Records provided
■ ■ ■ ■ ■ ■ ■
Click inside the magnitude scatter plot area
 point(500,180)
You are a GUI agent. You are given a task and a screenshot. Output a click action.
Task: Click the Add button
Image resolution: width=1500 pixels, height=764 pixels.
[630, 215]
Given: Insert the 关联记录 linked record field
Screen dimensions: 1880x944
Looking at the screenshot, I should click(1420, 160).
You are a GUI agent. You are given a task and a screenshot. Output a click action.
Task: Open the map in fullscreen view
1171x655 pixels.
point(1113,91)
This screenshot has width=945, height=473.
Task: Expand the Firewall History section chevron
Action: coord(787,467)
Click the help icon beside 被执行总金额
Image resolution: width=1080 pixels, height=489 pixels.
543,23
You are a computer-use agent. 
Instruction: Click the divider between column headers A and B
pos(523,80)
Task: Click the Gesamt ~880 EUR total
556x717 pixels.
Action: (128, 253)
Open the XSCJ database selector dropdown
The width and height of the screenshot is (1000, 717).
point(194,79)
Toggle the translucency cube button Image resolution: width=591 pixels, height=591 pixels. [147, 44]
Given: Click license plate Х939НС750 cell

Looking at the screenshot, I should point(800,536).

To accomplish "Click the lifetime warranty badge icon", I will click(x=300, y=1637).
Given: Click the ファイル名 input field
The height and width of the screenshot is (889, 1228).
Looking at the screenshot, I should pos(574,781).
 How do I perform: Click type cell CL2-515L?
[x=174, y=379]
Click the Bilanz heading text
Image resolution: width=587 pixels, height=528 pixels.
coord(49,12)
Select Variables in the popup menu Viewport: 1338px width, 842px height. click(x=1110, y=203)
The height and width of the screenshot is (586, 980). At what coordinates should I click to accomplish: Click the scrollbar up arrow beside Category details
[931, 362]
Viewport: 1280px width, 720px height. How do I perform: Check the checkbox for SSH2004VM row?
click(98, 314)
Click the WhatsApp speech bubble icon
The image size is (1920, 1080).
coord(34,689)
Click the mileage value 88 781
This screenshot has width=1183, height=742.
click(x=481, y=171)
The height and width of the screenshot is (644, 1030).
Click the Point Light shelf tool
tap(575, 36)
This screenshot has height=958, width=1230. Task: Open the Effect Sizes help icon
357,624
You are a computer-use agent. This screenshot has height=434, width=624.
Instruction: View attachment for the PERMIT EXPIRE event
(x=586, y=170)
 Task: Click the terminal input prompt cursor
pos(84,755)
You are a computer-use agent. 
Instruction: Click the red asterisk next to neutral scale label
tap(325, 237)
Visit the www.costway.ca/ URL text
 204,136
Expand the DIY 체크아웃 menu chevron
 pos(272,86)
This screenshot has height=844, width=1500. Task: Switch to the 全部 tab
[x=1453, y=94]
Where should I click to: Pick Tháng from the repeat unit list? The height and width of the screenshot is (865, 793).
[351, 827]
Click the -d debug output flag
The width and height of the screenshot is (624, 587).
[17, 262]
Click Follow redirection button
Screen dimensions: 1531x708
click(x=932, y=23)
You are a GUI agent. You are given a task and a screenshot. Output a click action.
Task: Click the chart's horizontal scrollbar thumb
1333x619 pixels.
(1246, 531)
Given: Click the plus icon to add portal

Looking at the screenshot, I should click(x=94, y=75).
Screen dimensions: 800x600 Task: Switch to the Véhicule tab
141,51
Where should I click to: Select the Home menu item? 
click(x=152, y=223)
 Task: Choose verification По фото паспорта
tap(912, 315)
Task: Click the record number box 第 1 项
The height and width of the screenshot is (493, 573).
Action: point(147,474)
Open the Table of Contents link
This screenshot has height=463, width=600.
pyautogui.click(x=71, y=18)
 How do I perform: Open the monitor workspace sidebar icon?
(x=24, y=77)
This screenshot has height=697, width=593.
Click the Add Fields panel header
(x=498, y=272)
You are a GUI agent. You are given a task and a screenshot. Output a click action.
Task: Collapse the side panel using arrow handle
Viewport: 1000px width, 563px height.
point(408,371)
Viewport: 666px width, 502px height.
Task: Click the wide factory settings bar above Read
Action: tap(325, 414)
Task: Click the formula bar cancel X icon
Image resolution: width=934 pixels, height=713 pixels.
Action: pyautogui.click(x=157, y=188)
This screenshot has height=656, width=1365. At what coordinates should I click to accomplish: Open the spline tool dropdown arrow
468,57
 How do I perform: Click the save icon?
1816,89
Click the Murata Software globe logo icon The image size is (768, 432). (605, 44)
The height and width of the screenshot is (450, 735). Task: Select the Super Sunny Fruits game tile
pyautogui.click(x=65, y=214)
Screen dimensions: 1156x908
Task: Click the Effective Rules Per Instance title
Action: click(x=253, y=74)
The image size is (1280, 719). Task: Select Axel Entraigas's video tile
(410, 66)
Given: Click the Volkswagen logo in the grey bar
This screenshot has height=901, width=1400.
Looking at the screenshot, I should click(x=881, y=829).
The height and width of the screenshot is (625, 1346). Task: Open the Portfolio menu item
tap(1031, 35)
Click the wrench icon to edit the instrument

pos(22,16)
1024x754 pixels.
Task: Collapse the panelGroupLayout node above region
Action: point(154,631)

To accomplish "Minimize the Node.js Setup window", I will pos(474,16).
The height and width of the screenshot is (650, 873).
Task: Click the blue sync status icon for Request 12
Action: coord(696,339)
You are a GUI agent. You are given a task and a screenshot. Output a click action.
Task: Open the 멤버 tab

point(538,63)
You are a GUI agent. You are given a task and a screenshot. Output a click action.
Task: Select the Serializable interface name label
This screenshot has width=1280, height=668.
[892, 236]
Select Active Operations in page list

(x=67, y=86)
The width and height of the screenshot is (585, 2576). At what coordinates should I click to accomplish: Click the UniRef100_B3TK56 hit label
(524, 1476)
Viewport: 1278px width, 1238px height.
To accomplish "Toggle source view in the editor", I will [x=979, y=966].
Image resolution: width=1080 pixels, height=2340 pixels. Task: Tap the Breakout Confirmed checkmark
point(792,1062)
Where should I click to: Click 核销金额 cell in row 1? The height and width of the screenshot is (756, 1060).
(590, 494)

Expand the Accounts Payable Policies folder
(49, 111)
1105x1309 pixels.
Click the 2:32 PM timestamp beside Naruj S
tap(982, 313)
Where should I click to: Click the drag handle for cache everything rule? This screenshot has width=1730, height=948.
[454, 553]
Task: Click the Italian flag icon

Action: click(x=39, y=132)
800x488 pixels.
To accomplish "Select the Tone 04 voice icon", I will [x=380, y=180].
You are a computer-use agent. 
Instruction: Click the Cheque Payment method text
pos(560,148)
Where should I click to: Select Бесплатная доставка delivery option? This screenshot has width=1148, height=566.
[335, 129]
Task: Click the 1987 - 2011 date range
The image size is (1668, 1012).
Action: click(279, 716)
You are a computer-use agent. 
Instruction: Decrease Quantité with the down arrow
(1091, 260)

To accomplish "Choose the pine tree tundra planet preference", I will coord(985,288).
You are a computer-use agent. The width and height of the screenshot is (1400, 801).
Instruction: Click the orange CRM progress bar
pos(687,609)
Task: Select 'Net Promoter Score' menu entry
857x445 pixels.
■ ■ ■ ■ ■ ■ ■
The required output is every line above from the one with "1171x655 pixels." down to the one with "Select Variables in", restated word for word, ends included.

The answer
1171x655 pixels.
point(1113,91)
This screenshot has width=945, height=473.
Task: Expand the Firewall History section chevron
Action: coord(787,467)
Click the help icon beside 被执行总金额
Image resolution: width=1080 pixels, height=489 pixels.
543,23
You are a computer-use agent. 
Instruction: Click the divider between column headers A and B
pos(523,80)
Task: Click the Gesamt ~880 EUR total
556x717 pixels.
Action: (128, 253)
Open the XSCJ database selector dropdown
The width and height of the screenshot is (1000, 717).
point(194,79)
Toggle the translucency cube button Image resolution: width=591 pixels, height=591 pixels. [147, 44]
Given: Click license plate Х939НС750 cell

Looking at the screenshot, I should point(800,536).

To accomplish "Click the lifetime warranty badge icon", I will click(x=300, y=1637).
Given: Click the ファイル名 input field
The height and width of the screenshot is (889, 1228).
Looking at the screenshot, I should pos(574,781).
 How do I perform: Click type cell CL2-515L?
[x=174, y=379]
Click the Bilanz heading text
Image resolution: width=587 pixels, height=528 pixels.
coord(49,12)
Select Variables in the popup menu Viewport: 1338px width, 842px height. click(x=1110, y=203)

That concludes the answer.